**Task to carry out**.
Take the records below and copy them exactly.

The data START

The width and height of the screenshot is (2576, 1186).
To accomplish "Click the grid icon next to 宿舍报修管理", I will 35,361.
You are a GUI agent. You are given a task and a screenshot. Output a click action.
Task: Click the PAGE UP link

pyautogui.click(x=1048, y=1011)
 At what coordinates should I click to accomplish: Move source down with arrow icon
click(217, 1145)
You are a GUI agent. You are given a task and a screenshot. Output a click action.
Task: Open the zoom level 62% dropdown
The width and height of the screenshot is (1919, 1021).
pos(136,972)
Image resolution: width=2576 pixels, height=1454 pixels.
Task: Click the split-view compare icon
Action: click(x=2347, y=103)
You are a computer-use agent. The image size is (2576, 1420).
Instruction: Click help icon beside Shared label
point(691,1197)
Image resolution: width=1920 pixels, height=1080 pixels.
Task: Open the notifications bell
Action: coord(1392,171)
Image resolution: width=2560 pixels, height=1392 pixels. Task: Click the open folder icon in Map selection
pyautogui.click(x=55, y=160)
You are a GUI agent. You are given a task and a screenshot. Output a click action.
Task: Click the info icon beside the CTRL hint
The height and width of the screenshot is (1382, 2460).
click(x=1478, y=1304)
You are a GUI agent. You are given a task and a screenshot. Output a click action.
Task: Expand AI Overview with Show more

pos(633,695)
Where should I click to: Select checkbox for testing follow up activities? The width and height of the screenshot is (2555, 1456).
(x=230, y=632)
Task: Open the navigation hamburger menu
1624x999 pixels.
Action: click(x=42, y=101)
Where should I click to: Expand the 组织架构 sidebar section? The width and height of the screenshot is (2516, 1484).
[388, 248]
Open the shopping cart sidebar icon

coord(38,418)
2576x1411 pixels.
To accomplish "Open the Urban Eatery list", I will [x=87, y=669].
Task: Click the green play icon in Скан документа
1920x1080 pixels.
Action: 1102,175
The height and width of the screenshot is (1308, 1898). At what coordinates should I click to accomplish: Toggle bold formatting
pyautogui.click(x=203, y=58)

The data END

**Exercise result**.
The width and height of the screenshot is (2576, 1186).
To accomplish "Click the grid icon next to 宿舍报修管理", I will 35,361.
You are a GUI agent. You are given a task and a screenshot. Output a click action.
Task: Click the PAGE UP link

pyautogui.click(x=1048, y=1011)
 At what coordinates should I click to accomplish: Move source down with arrow icon
click(217, 1145)
You are a GUI agent. You are given a task and a screenshot. Output a click action.
Task: Open the zoom level 62% dropdown
The width and height of the screenshot is (1919, 1021).
pos(136,972)
Image resolution: width=2576 pixels, height=1454 pixels.
Task: Click the split-view compare icon
Action: click(x=2347, y=103)
You are a computer-use agent. The image size is (2576, 1420).
Instruction: Click help icon beside Shared label
point(691,1197)
Image resolution: width=1920 pixels, height=1080 pixels.
Task: Open the notifications bell
Action: coord(1392,171)
Image resolution: width=2560 pixels, height=1392 pixels. Task: Click the open folder icon in Map selection
pyautogui.click(x=55, y=160)
You are a GUI agent. You are given a task and a screenshot. Output a click action.
Task: Click the info icon beside the CTRL hint
The height and width of the screenshot is (1382, 2460).
click(x=1478, y=1304)
You are a GUI agent. You are given a task and a screenshot. Output a click action.
Task: Expand AI Overview with Show more

pos(633,695)
Where should I click to: Select checkbox for testing follow up activities? The width and height of the screenshot is (2555, 1456).
(x=230, y=632)
Task: Open the navigation hamburger menu
1624x999 pixels.
Action: click(x=42, y=101)
Where should I click to: Expand the 组织架构 sidebar section? The width and height of the screenshot is (2516, 1484).
[388, 248]
Open the shopping cart sidebar icon

coord(38,418)
2576x1411 pixels.
To accomplish "Open the Urban Eatery list", I will [x=87, y=669].
Task: Click the green play icon in Скан документа
1920x1080 pixels.
Action: 1102,175
The height and width of the screenshot is (1308, 1898). At what coordinates should I click to accomplish: Toggle bold formatting
pyautogui.click(x=203, y=58)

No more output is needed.